__Instructions to follow__
For this exercise, copy exactly every line from the one holding "This screenshot has height=1456, width=819." through the end of the data, both included. Omit pictures.

[Collection entries]
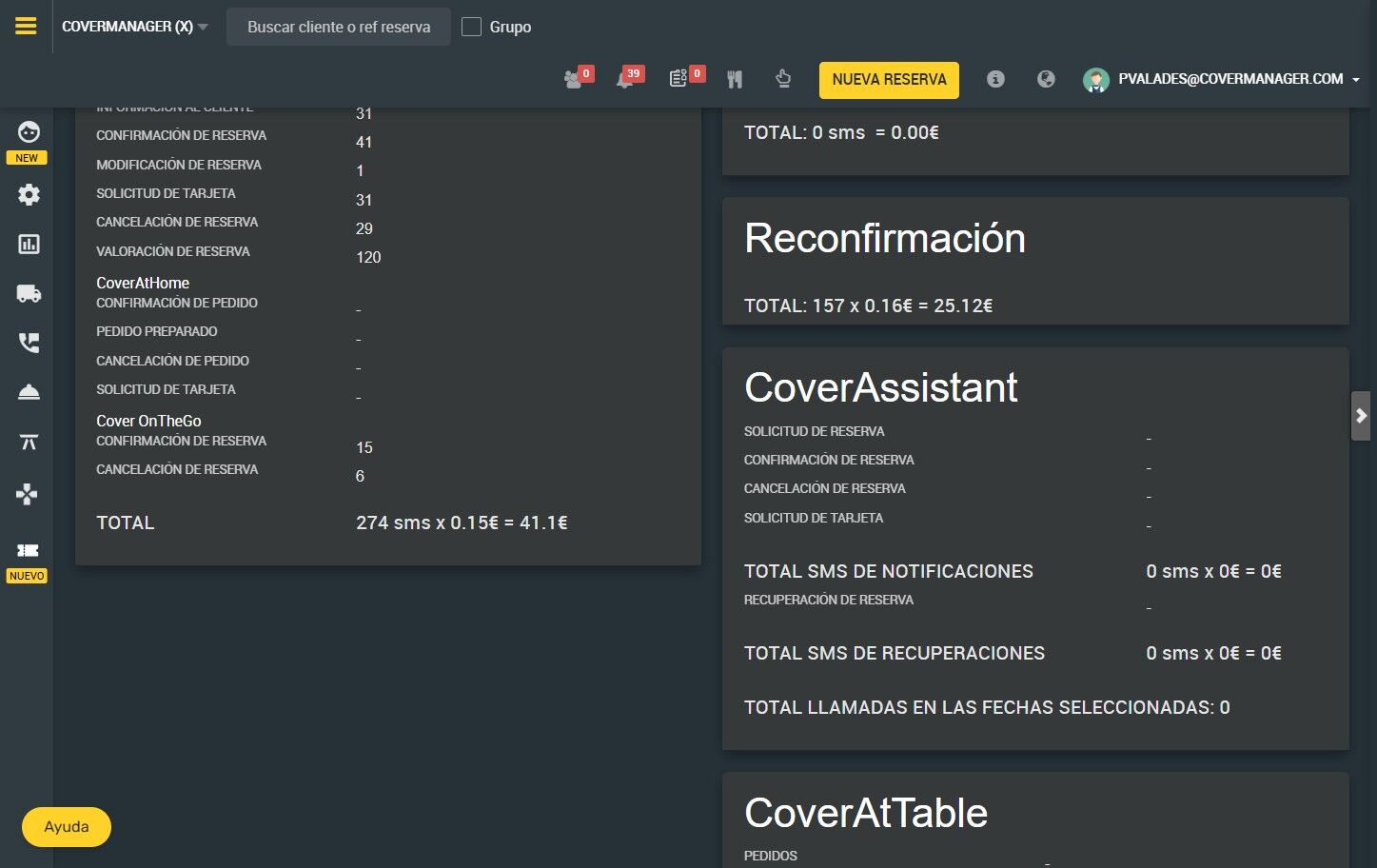Enable the Grupo checkbox
The height and width of the screenshot is (868, 1377).
[471, 27]
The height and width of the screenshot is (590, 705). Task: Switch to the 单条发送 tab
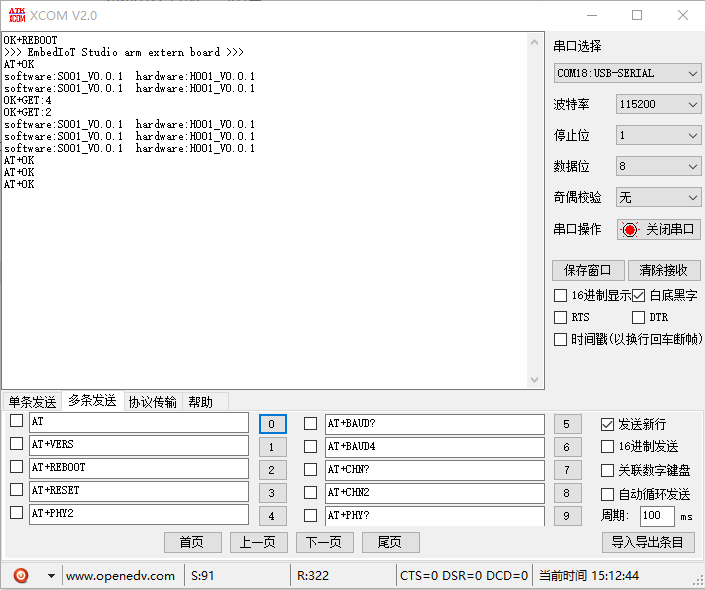[x=33, y=402]
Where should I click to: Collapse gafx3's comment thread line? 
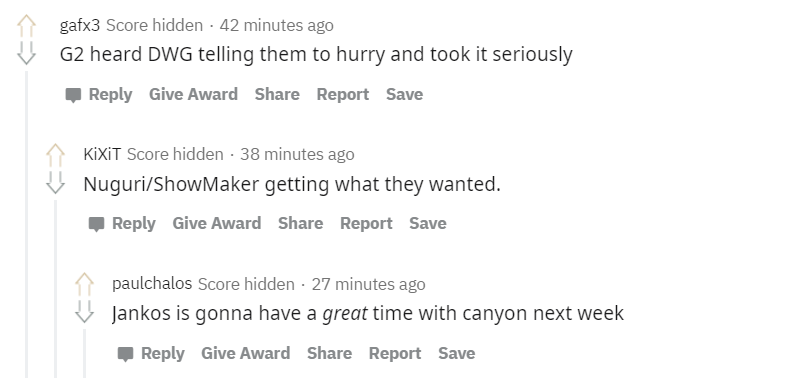[x=27, y=224]
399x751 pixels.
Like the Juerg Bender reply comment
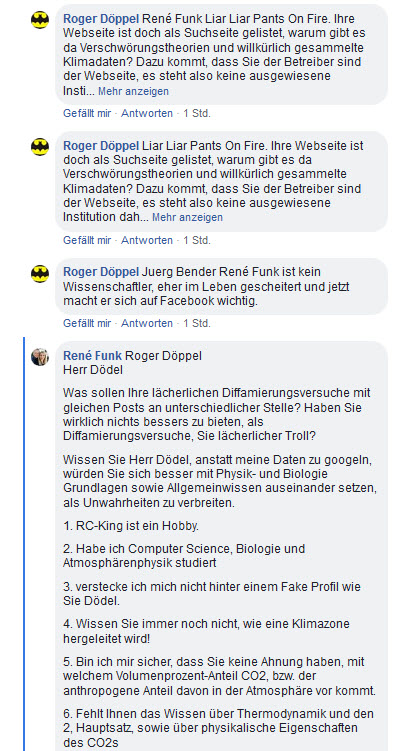pos(87,323)
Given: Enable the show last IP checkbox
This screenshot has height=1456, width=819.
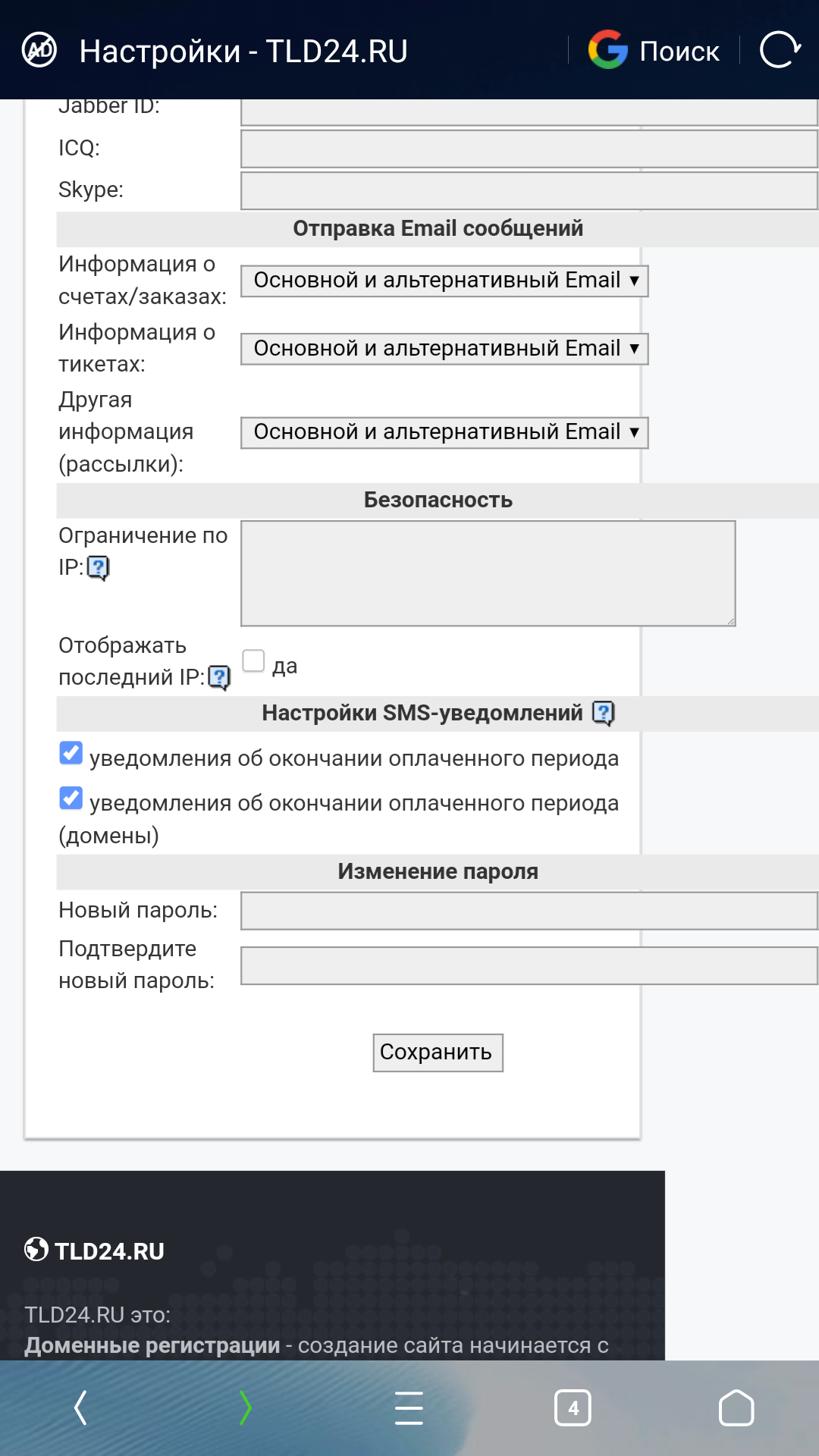Looking at the screenshot, I should 253,661.
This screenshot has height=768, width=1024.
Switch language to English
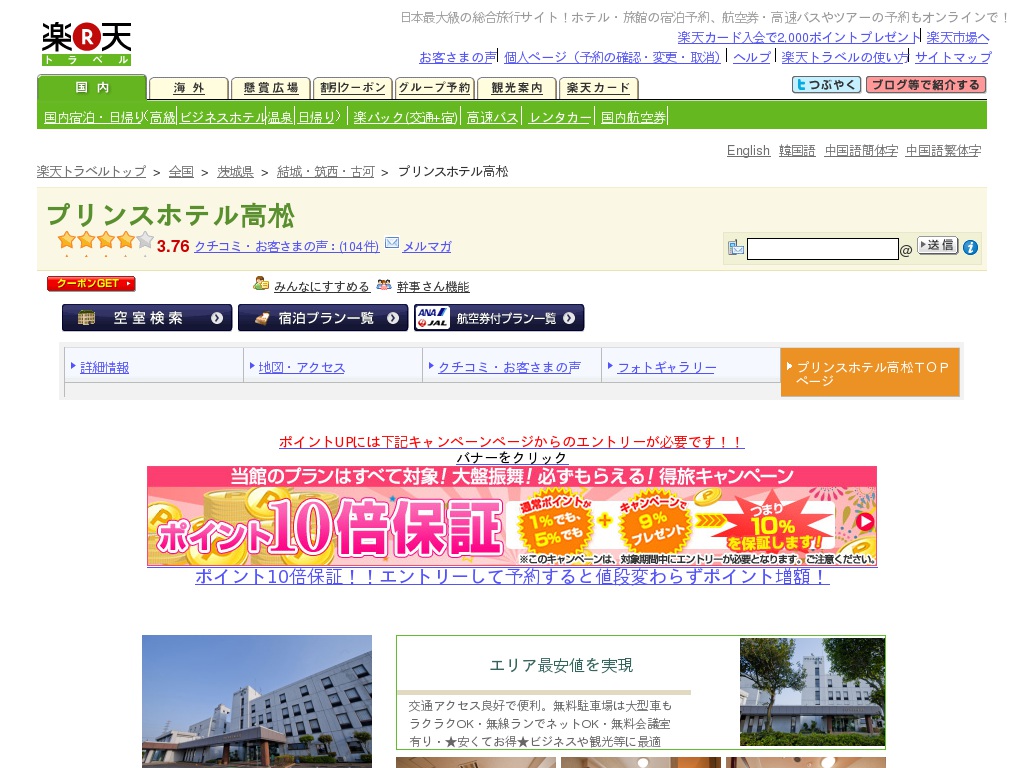748,150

__Response below__
This screenshot has height=1456, width=819.
Looking at the screenshot, I should 253,661.
This screenshot has height=768, width=1024.
Switch language to English
748,150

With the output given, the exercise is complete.